I just read a journal article from the Michigan Law Review by American politician Bob Barr who wrote about Huxley’s Brave New World, and offered an intriguing point of view.  What qualifies as a frightening dystopian future for most of us, is not frightening for all of us.  There are those among us, government bureaucrats for instance, who might thrive within and enjoy such a system as the London of Huxley’s vision.  One of the common attributes of the citizens of the world in 2540 A.D.–or A.F. 632 (A.F.= After Ford)–is that they all work steadily to produce extremely average results on a happily consistent basis.  Mediocrity is the status quo in a society that champions unchanging stability–as is the case in Huxley’s future.  Therefore, while people “cursed” with creative or curious minds could not tolerate such a place as Huxley’s world, others who value sameness and balancing the books within social “control” would do just fine.   What is dystopian for one is not dystopian for another.


Author: Linda

I am a writer, poet, blogger, calligrapher, chef, and morning shower songstress.
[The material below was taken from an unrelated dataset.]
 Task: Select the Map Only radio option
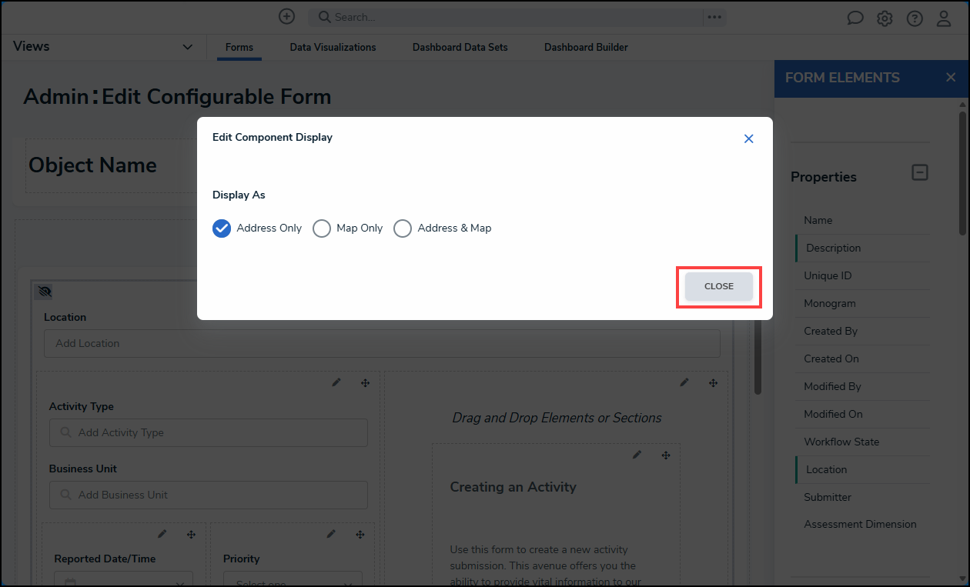[322, 228]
I am wife, best buddy, and partner in crime to Peter. Together, Peter and I are enslaved to a small yet fierce Shih Tzu Overlord.
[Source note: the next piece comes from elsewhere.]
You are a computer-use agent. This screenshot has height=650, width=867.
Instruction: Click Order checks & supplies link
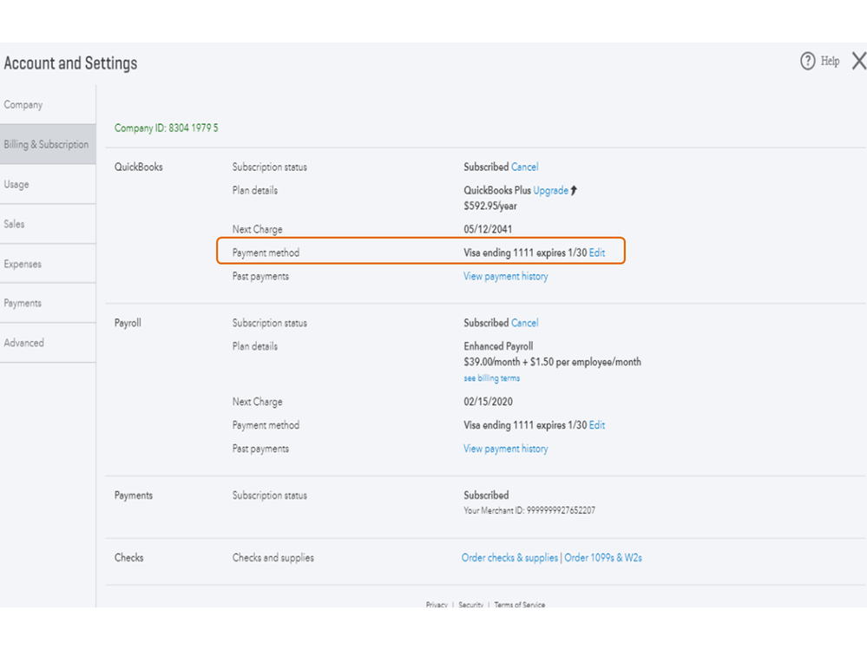coord(509,558)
2 thoughts on “Dystopia: Depends on Who’s Idea of Dystopia?”

  1. Hah, no kidding. The same goes for utopia – one person’s idea of what’s utopic might be another’s nightmare. Which, I guess, is what a lot of political conflict comes down to, isn’t it. Is, for example, a classless society a utopia or dystopia? Or one in which government has the ultimate power, but uses it to really look after everyone?


    1. Exactly. The career soldier conforms perfectly within a military government. As for the rest of us civilians, well…. The thing is, as with most dystopian literature, the society within the universe of ‘Brave New World’ only works if it represses knowledge and certain truths essential to human individuality.
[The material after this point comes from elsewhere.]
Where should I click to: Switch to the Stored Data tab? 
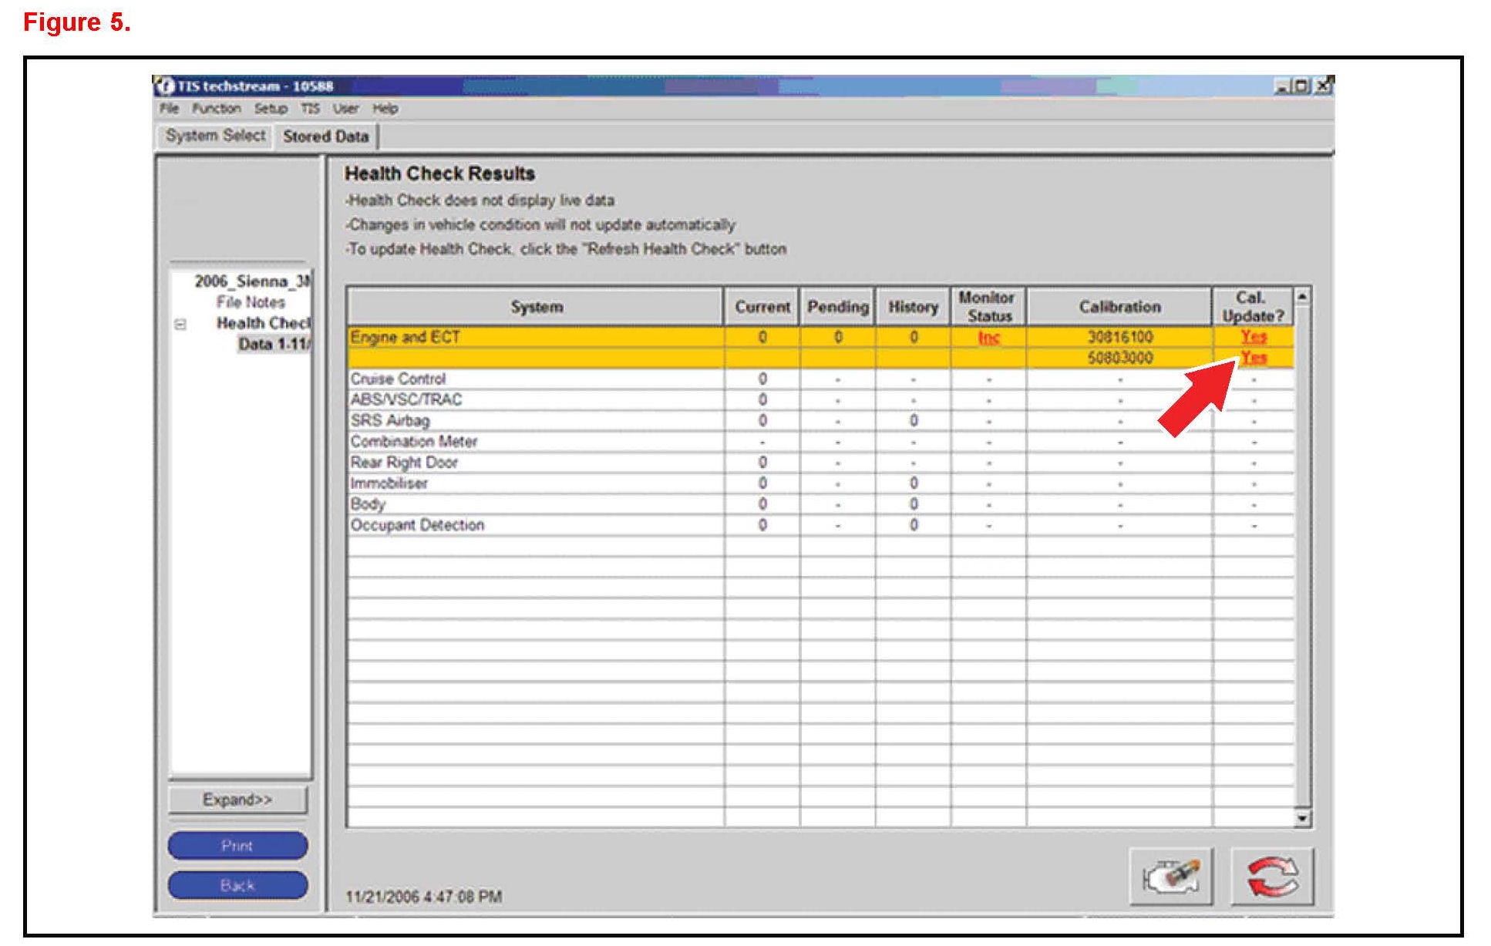(325, 136)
      A society of bureaucrats living in a completely bureaucratic society, like the Vogons in ‘A Hitchhiker’s Guide to the Galaxy’, would see Huxley’s world as pleasant and normal–and such a society would be a good one, at least, good for them. And therefore, not dystopian at all. (Remember the Vogons? They had the “sex appeal of road kill” and the third worst poetry in the universe? Lol.)

      I think that what makes a dystopian society ‘dystopian’ is that knowledge is hidden so that truth is not seen.